Chemo Update

Yesterday I met with the Chemo Dr. Z and his nurses.  He looks younger than me but was terrific!  He studied and practiced in Boston, so I know he has great experience.  His father is also an oncologist at MISTI.  He said that it didn't matter where in the country I had treatment, that the treatment for ovarian cancer is the same.  It is rough and powerful, but that is what we need to kill all the microscopic cells.  He said that even though I had cancerous tumors on my colon, appendix, liver and else where they were still all from ovarian cancer which had spread and that I don't have colon cancer which was a great relief to me.  He explained everything in detail, let me cry and told me his goal was to cure me.  That gave me hope for sure.  I really did have great peace as we prayed for before going to my appointment.  My aunt Thalia came with us which I appreciated so much, given that she is a nurse and understands medicine.
I am starting Chemo on Tuesday, a little earlier than I planned.  I just don't feel quite ready for this, but I know the sooner we start the quicker it will all be over with and I'll be on the road to recovery.  Dr. Z told me I am going to be sick, very sick especially the first few days after chemo.  I will have low energy, have cramping in my abdomen, and will have nausea and vomiting.  They gave me 3 different nausea medications; that's a bad sign.  Remember I hate to vomit!  I was also told to take my pain medicines as needed, because I have cancer and no I am not going to become a drug addict, which I of course am afraid of given my work in the ER.  I have been trying to skimp on taking the pain medicines, but I feel so much better when I take them, even though I think that I am finally feeling somewhat better.  They say there are days that I won't want to get out of bed, but that I should get up every day and get dressed.  They are right, because who doesn't feel better when they get themselves ready for the day.
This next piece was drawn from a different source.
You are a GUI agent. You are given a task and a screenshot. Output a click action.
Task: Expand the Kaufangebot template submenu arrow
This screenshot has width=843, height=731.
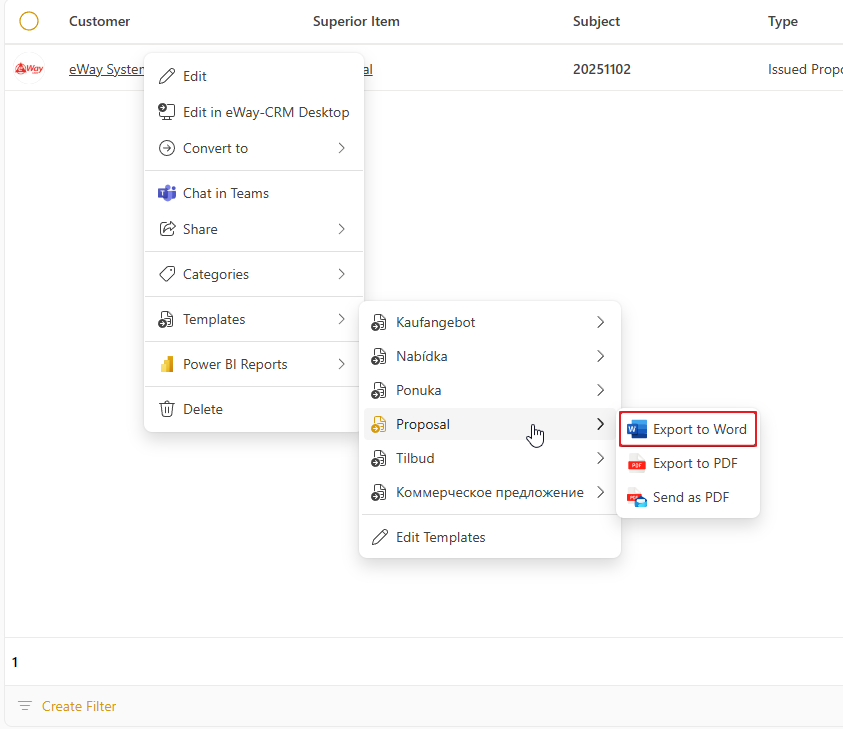click(600, 323)
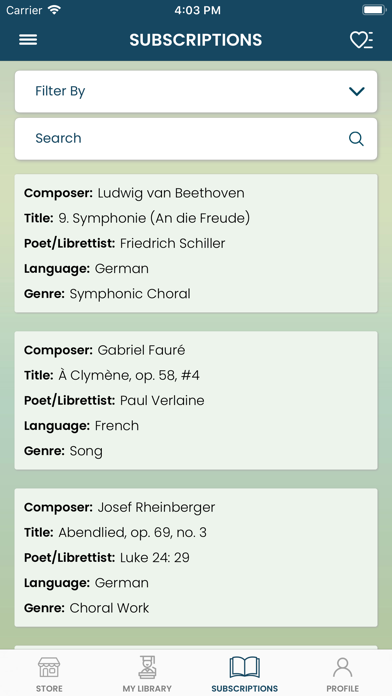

There are 3 different chemo drugs that I will be given.  I will have 3 treatments in 3 weeks, with the exception of the first and maybe the second treatments as they will only be given IV, because of the fact that I'm still healing from surgery.  From then on out the regimen will be on days 1 and 2 and then 8 days later.  This will start again every 3 weeks for 18 weeks.  If all goes well and we don't have any setbacks with low blood counts or illnesses my last treatment would be the first week in November and I will hopefully be on my road to recovery around the holidays!  This is definitely something to look forward to. There are 2 different ways to do chemo; IV and Peritoneal.  The best is through a peritoneal portacath which means it goes directly into the abdomen, they put the port in during my initial surgery; it sits just above my pancrease.  They said they roll me several times during chemo to get the medication throughout the abdomen.  Hopefully by the time they do this I will be able to roll, given the fact that I still can't even sleep on my sides; only on my back.  The other way is through an IV portacath that they actually inserted into my chest today.  This was a rather quick surgery and they only put me under sedation, although I don't remember anything.  I only woke up with a very sore neck and chest, which they say should improve in the next few days; and I can't use my left arm much for a few days.  So the first chemo and maybe the second chemo treatment they will only do one day in 3 weeks which will be IV only.  From then on out I will have both, depending on which days and which medications they are giving.  They did mention several times that I will lose all of my hair within the first 3 weeks.  I'm not ready for this and don't think that I ever will be.  As they say in Little Women, when Meg's hair gets burned by the curling iron, "Oh Meg your one true beauty."  Yep, that's mine.  What I will do without my eyelashes and eye brows I have no idea, leg hair, arm pit hair I can live without for sure.  They say I will also have to have several liters of fluids on days after chemo because they don't want me getting dehydrated, which is highly possible with the ileostomy and the chemo combination.
I had amazingly, wonderful nurses today as I have all through this ordeal.  St. Luke's has been wonderful and makes me want to be part of their medical staff someday.
Tuesday will be a very big day:  blood work, chemo IV, meeting with a genetic counselor, nutritionist and follow up with Dr. C.  For the next 5 days I'm going to enjoy my family and Nick and his grandmother come on Friday!  I can hardly wait.